Mini-PCNL has superior stone-free rates, whereas fURS is associated with fewer complications and bleeding. ^18,19 We also observed that stone-free rates were better with mini-PCNL, especially for lower pole stones. Although innovations have been developed in fURS, this procedure may not be sufficient for extracting and clearing lower pole stones in all patients. ²⁰ However, we observed that both mini-PCNL and fURS had similar stone-free rates in middle and upper pole anterior calix stones. In contrast, in addition to fewer complications and less bleeding, fURS had a shorter fluoroscopy, operation time, and hospital stay, which are valuable advantages over mini-PCNL. When we consider all of these findings together, we think that fURS and mini-PCNL are alternatives to each other, depending on surgical experience and equipment availability.

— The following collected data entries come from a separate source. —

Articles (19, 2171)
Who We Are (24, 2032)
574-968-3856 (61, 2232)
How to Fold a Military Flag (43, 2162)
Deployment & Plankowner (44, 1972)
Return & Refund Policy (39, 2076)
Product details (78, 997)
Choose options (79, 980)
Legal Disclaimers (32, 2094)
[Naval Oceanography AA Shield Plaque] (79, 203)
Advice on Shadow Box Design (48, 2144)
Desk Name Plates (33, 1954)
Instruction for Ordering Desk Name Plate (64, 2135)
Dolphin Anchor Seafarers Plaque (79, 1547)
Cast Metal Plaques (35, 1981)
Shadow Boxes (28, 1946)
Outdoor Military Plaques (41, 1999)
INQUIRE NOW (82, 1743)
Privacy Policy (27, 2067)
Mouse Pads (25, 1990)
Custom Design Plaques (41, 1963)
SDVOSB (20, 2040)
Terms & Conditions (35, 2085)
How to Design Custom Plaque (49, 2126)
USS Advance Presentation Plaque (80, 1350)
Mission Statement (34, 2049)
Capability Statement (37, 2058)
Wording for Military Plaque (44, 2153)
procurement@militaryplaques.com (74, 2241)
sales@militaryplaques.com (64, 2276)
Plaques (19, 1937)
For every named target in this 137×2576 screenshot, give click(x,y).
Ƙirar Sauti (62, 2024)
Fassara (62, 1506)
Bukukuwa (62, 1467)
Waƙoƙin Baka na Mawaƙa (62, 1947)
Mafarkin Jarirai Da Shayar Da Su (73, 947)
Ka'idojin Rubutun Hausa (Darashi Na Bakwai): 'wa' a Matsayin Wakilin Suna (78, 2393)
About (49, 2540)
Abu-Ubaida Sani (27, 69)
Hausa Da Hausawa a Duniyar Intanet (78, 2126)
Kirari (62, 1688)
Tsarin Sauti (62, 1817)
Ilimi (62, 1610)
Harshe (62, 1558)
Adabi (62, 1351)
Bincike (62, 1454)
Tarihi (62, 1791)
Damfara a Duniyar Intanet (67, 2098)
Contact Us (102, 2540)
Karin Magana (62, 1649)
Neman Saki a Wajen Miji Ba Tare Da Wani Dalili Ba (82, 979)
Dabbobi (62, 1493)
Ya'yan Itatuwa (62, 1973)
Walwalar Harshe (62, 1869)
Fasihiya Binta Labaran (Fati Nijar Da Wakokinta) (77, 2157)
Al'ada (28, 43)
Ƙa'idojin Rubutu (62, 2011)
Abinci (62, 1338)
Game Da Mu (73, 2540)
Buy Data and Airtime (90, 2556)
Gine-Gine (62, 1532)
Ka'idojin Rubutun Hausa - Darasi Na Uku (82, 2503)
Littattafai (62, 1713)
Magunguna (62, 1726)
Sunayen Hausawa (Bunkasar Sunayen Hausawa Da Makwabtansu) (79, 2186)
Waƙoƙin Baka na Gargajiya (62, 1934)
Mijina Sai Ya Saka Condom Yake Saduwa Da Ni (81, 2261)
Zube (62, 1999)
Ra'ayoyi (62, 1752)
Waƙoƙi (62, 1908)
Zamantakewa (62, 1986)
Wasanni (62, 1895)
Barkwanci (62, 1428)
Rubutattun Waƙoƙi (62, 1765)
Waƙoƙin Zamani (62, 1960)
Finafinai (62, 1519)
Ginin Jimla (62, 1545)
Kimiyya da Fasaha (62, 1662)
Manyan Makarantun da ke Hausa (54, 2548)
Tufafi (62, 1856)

Our study has some limitations. First, the retrospective nature of the methodology could lead to certain limitations. In addition, the patient population was relatively low because patients with isolated anterior caliceal stones, which were selective locations with many exclusion criteria, were also examined. In addition, the anatomical structures of all patients might not be exactly the same, but similar anterior calix positioning of the stones and the application of the same procedure by a single surgeon are the advantages of this study. Another limitation might be that in mini-PCNL, we evaluated the anterior and posterior access together. In our clinical approach, we preferred to try posterior calix puncture first, but we used anterior calix access in patients in whom the stone could not be reached with posterior calix puncture. We believe that it would be more accurate to compare patients with fURS with both posterior and anterior access in mini-PCNL procedures. In addition, another treatment alternative for the patients in our study could have been SWL. We offered SWL to some patients, especially those who could not tolerate the operation. However, our main purpose in this study was to compare fURS and mini-PCNL.

Conclusions

Surgical intervention for anterior calix stones should be evaluated differently in addition to stone size and the pole in which the stone is located. Mini-PCNL has much better stone-free rates especially in lower pole stones; in contrast, less radiation exposure, shorter hospital stay, and fewer postoperative complications are the prominent advantages of fURS. The decision on which intervention to perform in anterior calix stones would be made on a patient-by-patient basis, depending on surgical experience and equipment availability, and it should not be forgotten that the two interventions could be alternatives to each other.